In practice, that means establishing relationships, understanding capabilities or limitations, and setting expectations in advance, including through existing structures such as the Trusted Information Sharing Network (TISN) and Resilience Expert Advisory Group (REAG). That way, the NCM can convene the right people quickly, and those participants understand what might be asked of them.

The plan would also need to practically explain responses. Depending on the incident, options may include restricting model access, changing deployment settings, pausing or rolling back an AI-enabled service, isolating affected systems, or coordinating actions with AI compute providers. These responses should not be thought about for the first time during a crisis. They require pre-agreed decision workflows, shared understandings of capability, clarity about who can authorise what, and an understanding of the downstream effects of constraining AI systems embedded in essential functions.

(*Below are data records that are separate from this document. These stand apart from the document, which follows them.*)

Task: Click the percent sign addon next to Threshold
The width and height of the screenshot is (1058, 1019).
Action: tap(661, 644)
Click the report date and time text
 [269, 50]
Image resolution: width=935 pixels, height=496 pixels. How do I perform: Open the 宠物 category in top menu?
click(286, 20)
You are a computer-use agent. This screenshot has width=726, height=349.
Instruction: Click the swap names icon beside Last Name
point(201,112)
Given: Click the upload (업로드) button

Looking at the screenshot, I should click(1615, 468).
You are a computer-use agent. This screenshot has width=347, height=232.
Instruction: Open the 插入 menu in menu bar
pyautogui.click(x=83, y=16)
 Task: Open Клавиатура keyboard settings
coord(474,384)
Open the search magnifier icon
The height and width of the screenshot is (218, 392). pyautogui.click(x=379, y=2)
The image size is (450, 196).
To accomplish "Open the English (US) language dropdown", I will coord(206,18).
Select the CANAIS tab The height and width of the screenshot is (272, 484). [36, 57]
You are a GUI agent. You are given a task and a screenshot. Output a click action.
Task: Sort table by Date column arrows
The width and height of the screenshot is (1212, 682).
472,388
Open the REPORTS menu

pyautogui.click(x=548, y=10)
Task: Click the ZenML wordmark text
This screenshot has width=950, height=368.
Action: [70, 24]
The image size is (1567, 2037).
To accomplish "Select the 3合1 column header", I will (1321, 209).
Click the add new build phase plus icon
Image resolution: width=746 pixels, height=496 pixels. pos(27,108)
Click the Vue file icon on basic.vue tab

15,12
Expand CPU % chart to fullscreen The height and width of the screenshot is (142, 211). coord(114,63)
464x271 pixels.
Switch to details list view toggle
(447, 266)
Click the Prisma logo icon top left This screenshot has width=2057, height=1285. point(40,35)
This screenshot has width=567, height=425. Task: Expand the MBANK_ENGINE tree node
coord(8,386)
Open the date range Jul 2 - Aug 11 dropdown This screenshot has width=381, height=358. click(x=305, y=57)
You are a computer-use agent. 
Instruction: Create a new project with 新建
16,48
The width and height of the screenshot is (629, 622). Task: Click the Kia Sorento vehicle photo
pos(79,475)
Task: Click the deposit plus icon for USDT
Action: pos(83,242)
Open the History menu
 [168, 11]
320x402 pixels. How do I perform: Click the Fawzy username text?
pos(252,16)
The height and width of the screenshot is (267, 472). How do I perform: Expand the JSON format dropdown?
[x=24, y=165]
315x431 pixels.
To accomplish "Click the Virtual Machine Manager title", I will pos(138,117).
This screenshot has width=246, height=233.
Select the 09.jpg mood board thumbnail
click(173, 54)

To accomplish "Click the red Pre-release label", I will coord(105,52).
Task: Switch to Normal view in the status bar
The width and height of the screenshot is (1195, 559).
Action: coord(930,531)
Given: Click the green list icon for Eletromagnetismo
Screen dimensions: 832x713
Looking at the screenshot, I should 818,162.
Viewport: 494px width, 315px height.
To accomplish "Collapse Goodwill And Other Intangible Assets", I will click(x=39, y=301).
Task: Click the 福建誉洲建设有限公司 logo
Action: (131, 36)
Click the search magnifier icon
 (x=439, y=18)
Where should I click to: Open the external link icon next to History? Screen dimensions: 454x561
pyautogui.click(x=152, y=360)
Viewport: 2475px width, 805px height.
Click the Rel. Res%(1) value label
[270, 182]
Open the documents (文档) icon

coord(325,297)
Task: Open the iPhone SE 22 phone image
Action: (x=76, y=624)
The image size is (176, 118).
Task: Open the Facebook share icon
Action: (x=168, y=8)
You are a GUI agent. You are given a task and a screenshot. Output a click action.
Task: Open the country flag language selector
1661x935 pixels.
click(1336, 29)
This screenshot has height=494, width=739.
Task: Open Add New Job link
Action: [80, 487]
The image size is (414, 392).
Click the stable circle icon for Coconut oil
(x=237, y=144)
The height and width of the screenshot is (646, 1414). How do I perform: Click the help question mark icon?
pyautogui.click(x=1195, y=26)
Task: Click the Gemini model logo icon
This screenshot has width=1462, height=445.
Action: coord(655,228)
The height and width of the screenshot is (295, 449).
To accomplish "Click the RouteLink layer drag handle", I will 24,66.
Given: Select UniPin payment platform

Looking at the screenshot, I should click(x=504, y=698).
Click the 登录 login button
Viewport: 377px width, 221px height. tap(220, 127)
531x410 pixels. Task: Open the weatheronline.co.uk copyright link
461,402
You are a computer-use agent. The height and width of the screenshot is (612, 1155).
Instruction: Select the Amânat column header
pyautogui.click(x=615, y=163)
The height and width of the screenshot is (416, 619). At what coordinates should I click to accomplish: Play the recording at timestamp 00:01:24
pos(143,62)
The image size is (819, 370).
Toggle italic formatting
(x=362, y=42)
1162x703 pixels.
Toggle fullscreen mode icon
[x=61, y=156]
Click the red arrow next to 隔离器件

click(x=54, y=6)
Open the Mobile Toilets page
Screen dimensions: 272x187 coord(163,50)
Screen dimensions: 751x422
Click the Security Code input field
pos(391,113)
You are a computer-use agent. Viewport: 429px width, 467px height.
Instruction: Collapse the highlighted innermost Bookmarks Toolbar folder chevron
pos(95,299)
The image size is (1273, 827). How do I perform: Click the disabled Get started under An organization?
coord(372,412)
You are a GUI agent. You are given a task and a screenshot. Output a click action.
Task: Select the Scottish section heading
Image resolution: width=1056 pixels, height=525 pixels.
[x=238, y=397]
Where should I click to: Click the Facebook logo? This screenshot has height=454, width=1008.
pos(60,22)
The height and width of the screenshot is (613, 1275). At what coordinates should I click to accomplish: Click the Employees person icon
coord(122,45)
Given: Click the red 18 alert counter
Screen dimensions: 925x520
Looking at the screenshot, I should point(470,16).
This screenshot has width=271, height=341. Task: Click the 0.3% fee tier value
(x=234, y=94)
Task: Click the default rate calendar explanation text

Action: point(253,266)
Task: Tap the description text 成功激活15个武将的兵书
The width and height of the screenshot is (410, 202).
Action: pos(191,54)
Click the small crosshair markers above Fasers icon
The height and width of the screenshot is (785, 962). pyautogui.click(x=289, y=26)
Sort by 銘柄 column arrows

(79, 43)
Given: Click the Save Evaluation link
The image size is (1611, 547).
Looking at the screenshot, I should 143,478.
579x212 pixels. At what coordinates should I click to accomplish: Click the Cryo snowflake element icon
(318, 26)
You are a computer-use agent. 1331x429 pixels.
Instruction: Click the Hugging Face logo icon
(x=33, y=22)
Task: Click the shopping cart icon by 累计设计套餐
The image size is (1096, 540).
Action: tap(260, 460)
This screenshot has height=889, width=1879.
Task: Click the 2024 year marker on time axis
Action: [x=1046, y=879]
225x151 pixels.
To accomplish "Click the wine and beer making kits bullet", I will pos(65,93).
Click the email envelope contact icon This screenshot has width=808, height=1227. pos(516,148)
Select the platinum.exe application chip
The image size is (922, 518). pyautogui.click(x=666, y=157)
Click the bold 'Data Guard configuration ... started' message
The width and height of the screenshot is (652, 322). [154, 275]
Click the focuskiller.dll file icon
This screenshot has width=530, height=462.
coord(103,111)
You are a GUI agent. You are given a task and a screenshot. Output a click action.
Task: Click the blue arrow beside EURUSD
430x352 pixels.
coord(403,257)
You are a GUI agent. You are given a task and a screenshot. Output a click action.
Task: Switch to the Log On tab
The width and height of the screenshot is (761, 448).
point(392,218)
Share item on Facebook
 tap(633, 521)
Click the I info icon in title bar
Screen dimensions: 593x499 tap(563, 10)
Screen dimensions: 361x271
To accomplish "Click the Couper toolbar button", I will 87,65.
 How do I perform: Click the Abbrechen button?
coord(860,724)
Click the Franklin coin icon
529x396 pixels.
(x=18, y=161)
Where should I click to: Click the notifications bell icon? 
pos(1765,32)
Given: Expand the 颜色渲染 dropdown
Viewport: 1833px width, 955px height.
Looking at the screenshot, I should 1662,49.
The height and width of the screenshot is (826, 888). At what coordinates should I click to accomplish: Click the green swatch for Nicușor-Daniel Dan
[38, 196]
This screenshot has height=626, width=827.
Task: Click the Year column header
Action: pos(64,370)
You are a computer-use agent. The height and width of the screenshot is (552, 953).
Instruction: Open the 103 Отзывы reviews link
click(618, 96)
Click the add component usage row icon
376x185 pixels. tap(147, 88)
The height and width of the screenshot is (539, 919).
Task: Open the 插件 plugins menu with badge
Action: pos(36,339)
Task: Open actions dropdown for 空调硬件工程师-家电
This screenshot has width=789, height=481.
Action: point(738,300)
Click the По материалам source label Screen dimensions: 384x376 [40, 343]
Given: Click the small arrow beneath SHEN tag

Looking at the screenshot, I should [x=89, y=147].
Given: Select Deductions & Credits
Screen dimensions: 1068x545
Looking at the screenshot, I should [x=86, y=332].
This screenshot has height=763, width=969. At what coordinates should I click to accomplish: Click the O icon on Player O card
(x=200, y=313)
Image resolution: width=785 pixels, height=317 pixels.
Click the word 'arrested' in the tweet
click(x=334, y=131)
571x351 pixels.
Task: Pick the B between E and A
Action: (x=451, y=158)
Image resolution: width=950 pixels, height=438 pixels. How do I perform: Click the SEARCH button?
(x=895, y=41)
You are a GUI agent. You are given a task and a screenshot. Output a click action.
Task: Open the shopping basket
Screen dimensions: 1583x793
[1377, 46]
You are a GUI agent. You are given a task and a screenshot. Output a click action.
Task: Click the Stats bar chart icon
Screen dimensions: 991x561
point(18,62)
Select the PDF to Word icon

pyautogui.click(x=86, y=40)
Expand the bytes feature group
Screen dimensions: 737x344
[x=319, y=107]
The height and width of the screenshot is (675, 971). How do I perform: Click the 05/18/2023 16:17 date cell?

The plan should also be international as many plausible scenarios involve offshore models, infrastructure and companies. Existing crisis coordination channels within the Department of Defence and the Department of Foreign Affairs and Trade must accommodate AI incidents and include practical lines of communication with international stakeholders, especially the United States. These arrangements should be exercised and updated through the National Emergency Management Agency’s national exercising program, including scenarios where an AI incident drives cascading effects across multiple sectors.

Developing an AI crisis plan would highlight gaps in Australia’s legal and institutional frameworks. Government engagement with critical infrastructure owners is built through the Security of Critical Infrastructure (SOCI) framework and forums such as the TISN, supported by the REAG. This ecosystem enables the NCM to convene operators quickly in a crisis.

But this ecosystem doesn’t adequately capture the AI supply chain. SOCI doesn’t treat frontier AI computing and model operations as a distinct source of risk. The government should review SOCI to ensure high-end AI compute providers and other essential AI service operators are clearly within the risk-management, information-sharing, and (where relevant) emergency assistance architecture.

Without these changes, Australia risks facing AI incidents with frameworks designed for different threats, relationships with the wrong actors, and no clear authority to respond.